======== Extracted entries

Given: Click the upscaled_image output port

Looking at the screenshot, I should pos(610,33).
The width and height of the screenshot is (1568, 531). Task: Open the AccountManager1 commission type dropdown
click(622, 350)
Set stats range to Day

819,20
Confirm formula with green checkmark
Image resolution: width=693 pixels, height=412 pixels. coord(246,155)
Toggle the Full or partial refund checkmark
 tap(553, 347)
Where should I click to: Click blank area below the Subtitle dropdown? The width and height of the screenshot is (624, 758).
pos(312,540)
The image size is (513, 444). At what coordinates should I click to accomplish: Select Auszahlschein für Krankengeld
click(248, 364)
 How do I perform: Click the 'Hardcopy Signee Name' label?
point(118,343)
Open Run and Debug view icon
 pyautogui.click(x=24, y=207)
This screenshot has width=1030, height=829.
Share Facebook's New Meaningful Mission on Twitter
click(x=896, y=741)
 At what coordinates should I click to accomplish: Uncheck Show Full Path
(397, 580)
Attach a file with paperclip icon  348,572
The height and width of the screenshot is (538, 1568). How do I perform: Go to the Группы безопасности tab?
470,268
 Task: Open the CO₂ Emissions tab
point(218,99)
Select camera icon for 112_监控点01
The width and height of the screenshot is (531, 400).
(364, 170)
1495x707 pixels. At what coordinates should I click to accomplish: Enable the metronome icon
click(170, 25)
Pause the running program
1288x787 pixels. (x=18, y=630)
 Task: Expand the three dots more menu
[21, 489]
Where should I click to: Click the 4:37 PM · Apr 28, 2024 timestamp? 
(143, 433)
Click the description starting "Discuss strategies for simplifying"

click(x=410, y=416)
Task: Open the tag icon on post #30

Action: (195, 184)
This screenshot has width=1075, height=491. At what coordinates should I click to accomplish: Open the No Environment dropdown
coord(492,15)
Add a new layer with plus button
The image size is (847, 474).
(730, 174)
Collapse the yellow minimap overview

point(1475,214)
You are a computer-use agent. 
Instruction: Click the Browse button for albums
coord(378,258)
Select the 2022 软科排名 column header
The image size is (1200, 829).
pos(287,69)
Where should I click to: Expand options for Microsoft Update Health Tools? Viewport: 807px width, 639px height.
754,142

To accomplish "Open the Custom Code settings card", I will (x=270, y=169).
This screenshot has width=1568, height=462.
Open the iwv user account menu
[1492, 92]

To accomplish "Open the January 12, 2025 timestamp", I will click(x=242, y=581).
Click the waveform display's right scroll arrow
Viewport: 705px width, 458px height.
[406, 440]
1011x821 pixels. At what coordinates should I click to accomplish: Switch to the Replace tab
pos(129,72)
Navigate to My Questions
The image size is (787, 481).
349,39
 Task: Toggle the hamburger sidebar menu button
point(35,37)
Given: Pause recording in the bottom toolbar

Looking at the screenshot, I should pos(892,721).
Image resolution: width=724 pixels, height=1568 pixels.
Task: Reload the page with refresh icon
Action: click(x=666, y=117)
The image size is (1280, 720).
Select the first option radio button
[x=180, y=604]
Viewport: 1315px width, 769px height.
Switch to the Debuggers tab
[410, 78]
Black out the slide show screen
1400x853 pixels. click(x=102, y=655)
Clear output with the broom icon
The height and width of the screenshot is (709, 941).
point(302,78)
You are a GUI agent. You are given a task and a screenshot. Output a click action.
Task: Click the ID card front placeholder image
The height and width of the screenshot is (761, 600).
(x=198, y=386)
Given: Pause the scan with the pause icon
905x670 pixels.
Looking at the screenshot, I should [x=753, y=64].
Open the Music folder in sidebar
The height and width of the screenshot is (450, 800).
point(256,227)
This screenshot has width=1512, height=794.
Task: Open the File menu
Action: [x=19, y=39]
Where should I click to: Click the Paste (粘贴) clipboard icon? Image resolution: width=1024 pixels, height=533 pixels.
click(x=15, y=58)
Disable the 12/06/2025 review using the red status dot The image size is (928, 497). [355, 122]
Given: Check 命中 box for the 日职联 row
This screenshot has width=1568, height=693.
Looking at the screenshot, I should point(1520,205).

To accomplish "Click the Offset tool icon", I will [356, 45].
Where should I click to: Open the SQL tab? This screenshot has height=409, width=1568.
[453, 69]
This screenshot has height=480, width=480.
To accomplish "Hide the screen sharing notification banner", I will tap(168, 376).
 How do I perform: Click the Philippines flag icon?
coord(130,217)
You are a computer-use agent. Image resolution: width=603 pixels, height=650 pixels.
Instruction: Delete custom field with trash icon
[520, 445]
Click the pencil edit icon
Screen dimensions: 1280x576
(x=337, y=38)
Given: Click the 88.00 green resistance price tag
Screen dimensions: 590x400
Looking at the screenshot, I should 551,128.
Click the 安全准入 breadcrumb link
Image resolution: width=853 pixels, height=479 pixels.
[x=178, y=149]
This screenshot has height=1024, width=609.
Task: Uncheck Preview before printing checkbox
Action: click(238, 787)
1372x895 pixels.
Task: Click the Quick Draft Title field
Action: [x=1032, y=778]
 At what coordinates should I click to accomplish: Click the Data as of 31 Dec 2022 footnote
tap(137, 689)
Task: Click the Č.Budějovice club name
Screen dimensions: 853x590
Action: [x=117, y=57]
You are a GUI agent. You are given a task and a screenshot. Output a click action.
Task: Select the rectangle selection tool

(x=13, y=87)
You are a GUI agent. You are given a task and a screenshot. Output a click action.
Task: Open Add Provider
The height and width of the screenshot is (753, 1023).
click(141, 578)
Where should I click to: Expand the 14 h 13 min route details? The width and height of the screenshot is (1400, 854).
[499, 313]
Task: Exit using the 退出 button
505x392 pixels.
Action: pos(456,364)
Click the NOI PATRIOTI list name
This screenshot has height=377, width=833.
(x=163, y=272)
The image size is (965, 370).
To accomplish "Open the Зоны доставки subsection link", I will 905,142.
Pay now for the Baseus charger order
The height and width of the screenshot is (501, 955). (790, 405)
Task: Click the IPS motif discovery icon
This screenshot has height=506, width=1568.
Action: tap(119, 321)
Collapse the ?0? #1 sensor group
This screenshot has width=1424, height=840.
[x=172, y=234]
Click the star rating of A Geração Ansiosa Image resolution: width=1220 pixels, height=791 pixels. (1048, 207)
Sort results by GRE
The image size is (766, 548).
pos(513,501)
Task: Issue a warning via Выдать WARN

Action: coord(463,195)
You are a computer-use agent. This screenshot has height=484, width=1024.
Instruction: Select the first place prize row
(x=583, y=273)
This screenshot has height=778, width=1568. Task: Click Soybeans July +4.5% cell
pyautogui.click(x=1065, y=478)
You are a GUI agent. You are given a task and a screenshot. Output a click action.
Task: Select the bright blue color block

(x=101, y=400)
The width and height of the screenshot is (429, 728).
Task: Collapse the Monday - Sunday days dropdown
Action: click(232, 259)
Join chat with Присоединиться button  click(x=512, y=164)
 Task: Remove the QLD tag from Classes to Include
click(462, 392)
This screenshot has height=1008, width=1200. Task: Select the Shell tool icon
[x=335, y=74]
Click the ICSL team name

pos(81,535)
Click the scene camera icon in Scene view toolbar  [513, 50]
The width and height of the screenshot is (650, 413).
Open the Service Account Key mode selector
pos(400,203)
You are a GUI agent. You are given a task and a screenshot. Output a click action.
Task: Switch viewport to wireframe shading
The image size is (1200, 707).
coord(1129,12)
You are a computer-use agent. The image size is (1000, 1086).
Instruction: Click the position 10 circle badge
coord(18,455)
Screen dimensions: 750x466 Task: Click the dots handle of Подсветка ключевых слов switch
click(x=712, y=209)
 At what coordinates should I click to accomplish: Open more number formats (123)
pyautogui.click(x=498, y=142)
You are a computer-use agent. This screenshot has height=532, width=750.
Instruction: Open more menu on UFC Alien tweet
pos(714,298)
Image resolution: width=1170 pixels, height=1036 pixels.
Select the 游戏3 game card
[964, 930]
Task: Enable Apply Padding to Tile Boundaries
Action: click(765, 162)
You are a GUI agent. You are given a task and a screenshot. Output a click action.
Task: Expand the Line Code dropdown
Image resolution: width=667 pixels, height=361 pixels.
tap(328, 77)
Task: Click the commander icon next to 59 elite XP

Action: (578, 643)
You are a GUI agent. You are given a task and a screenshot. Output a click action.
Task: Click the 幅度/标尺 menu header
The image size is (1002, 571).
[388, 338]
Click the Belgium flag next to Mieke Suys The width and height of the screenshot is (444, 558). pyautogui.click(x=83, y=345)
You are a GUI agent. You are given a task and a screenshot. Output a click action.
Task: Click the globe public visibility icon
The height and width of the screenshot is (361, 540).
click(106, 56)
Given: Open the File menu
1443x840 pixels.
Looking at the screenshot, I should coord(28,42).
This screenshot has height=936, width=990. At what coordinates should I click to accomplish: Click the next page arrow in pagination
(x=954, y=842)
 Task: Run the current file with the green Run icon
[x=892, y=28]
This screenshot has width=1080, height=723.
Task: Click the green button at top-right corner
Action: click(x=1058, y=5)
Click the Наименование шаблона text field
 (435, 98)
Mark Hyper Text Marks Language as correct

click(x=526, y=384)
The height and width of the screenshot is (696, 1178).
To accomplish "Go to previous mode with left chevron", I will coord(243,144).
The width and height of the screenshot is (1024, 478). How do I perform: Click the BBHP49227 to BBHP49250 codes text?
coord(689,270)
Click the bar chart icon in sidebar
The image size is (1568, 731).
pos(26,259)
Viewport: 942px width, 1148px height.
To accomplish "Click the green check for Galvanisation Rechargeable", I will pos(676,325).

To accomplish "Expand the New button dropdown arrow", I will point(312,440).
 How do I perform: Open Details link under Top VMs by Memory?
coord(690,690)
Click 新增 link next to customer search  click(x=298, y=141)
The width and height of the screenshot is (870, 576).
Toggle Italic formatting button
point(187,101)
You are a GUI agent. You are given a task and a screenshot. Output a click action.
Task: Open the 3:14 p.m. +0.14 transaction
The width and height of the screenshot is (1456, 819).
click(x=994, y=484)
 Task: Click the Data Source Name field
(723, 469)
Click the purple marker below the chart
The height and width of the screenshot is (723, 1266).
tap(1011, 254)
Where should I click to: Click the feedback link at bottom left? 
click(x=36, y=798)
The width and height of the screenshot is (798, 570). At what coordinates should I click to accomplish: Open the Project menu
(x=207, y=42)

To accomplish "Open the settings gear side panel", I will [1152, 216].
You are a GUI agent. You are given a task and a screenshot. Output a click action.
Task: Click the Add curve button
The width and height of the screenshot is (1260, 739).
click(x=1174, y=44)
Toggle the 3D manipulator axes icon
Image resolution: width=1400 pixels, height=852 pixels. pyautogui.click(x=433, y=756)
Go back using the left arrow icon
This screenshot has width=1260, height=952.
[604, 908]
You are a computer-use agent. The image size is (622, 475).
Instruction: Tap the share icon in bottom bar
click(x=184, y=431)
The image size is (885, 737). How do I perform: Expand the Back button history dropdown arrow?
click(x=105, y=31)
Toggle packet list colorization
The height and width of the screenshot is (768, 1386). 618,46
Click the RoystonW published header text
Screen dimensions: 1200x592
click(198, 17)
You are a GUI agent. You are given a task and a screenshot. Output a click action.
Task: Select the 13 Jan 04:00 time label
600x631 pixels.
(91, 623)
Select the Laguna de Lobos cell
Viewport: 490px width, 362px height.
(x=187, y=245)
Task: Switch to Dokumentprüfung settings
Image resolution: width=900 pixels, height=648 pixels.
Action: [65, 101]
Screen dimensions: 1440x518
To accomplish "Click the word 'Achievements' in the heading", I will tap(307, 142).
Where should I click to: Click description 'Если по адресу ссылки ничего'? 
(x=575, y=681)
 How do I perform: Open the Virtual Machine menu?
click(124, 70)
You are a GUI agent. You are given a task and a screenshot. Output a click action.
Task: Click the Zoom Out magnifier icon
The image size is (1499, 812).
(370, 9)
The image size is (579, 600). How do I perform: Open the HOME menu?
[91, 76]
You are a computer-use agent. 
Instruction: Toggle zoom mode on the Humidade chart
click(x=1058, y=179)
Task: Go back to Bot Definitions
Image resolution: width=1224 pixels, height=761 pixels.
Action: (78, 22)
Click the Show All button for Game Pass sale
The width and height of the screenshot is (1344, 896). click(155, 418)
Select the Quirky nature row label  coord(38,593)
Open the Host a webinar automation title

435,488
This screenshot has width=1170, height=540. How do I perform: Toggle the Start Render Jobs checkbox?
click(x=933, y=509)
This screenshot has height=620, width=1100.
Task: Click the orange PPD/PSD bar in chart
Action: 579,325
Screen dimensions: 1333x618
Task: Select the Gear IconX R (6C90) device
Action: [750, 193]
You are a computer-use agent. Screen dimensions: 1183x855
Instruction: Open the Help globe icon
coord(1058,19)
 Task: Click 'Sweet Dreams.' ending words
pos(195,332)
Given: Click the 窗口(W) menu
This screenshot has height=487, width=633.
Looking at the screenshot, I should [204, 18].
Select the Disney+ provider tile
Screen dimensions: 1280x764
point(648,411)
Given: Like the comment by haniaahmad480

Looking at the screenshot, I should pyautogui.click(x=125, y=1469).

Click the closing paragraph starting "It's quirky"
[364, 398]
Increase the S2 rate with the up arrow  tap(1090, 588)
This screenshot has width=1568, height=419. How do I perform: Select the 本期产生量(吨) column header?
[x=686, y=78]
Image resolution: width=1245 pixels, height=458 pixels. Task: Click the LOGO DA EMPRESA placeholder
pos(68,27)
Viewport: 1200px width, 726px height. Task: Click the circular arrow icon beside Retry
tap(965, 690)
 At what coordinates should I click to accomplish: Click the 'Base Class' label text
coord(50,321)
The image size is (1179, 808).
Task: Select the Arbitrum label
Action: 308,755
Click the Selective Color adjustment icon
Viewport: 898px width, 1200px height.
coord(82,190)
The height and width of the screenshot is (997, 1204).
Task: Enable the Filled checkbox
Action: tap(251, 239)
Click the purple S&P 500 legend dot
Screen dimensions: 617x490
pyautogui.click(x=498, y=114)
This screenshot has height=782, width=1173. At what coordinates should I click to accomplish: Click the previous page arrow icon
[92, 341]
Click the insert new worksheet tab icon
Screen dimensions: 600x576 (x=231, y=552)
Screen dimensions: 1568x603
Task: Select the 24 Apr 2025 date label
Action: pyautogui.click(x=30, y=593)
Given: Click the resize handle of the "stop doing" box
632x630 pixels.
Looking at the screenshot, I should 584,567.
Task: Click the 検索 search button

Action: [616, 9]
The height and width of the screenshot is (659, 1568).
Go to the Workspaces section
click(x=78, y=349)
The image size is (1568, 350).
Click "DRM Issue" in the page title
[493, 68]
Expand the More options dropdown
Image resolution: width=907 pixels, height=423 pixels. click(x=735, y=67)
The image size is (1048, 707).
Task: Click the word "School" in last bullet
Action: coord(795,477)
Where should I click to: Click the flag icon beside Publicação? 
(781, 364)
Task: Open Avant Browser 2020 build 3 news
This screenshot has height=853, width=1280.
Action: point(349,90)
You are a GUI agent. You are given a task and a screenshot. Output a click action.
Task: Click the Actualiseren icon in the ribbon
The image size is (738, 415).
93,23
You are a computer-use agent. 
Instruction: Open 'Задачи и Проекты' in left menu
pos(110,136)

================

_Task item:_
Return, from the data, each line that has the word "computer" in it.

_Problem solution:_
You are a computer-use agent. 
You are a computer-use agent. Image resolution: width=603 pixels, height=650 pixels.
You are a computer-use agent. This screenshot has height=484, width=1024.
You are a computer-use agent. The image size is (1000, 1086).
You are a computer-use agent. This screenshot has height=532, width=750.
You are a computer-use agent. The image size is (622, 475).
You are a computer-use agent. 
You are a computer-use agent. Screen dimensions: 1183x855
You are a computer-use agent. 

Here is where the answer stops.